Gilde klingt irgendwie recht antiquiert. Deswegen habe ich mal nachgelesen wo der Begriff herkommt. Irgendwie muss ich an das Mittelalter und World of Warcraft denken.

Die deutsche Röstergilde ist ein Verein, in dem sich einige der deutschen Kaffeeröster organisieren.

Gilde? Computerspiel oder Mittelalter?

Wikipedia hilft und gibt unterhaltsame Antworten:

Eine Gilde (von altnordisch gildi „Genossenschaft“, „Trinkgelage“) im engeren Sinne war im Mittelalter ein selbstnütziger und durch einen Schwur besiegelter Zusammenschluss von Kaufleuten (Patriziern) einer Stadt oder einer Gruppe fahrender Händler zum Schutz und zur Förderung gemeinsamer Interessen. (Wiki -Gilde).

Ich muss zugeben, der Name und das erzeugte Bild treffen zunächst nicht meinen Geschmack. Aber wenn ich lange drüber nachdenke, ist er auch nicht so schlimm. Irgendwie gibt er schon einen schönen Kontrast zu der doch ziemlich von Anglizismen durchzogenen „Qualitäts-Kaffee Gemeinde“. Es muss nicht immer alles englisch sein. Es gibt antiquierte Begriffe, die neu gefüllt und reanimiert werden wollen. Ok, geschenkt – mit Gilde kann ich leben.

Einigung auf Standards — Gilde vs. Industrieröster

Die deutsche Röstergilde hat sich auf gemeinsame Standards geeinigt.

  • Herausragende Qualität des Rohkaffees
  • Fairness
  • Traditionelle Langzeitröstung

  • Gesundheitsbewusstsein
  • Frische

Die Gilde hat das Ziel:

Kaffee als wertvolles Genussmittel mit all seinen Facetten, in höchster Qualität, gerecht gehandelt und transparent vom Ursprung bis zur Tasse, den Verbrauchern zu vermitteln. Mehr dazu auf deutsche-roestergilde.de.

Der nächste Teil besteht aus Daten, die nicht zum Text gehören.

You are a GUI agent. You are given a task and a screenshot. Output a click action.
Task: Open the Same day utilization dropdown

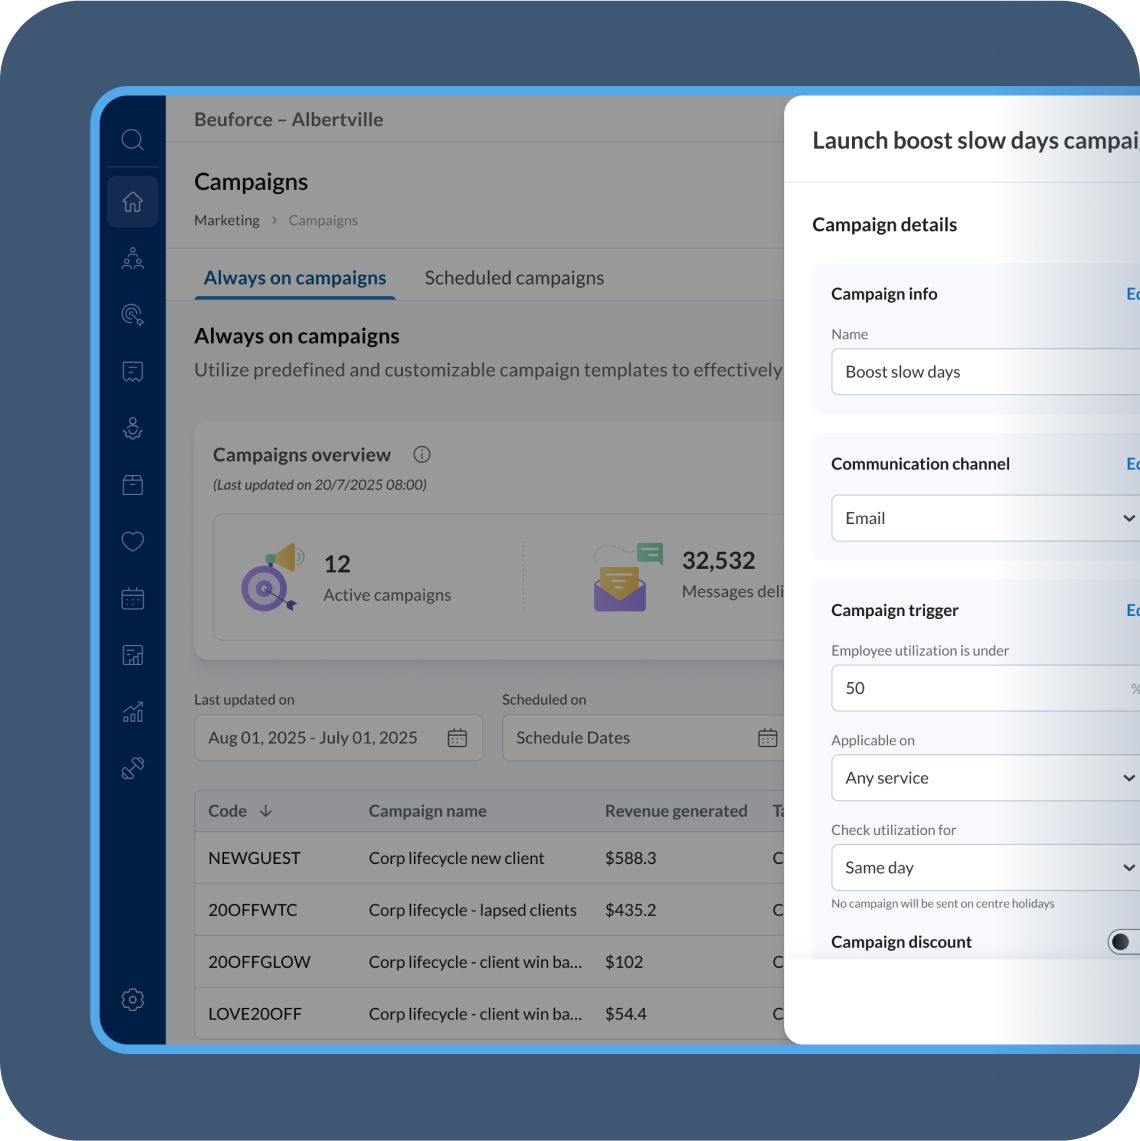[985, 867]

Damit positioniert sich die Röstergilde im Qualitätsbereich. Und gegen Industrieerzeugnisse. Es gibt Vorgaben, wie Beispielsweise „reine Luftkühlung“. Das bedeutet, dass nach der Röstung der Kaffee mit kalter Luft abgekühlt wird. Es gibt auch ein Verfahren, bei dem Wasserdampf genutzt wird. Das wird gerne in der Industrie gemacht, denn hierbei wird der Wasseranteil im Kaffee wieder erhöht. Wie schön. Das Gewicht erhöht sich mit, die Marge steigt.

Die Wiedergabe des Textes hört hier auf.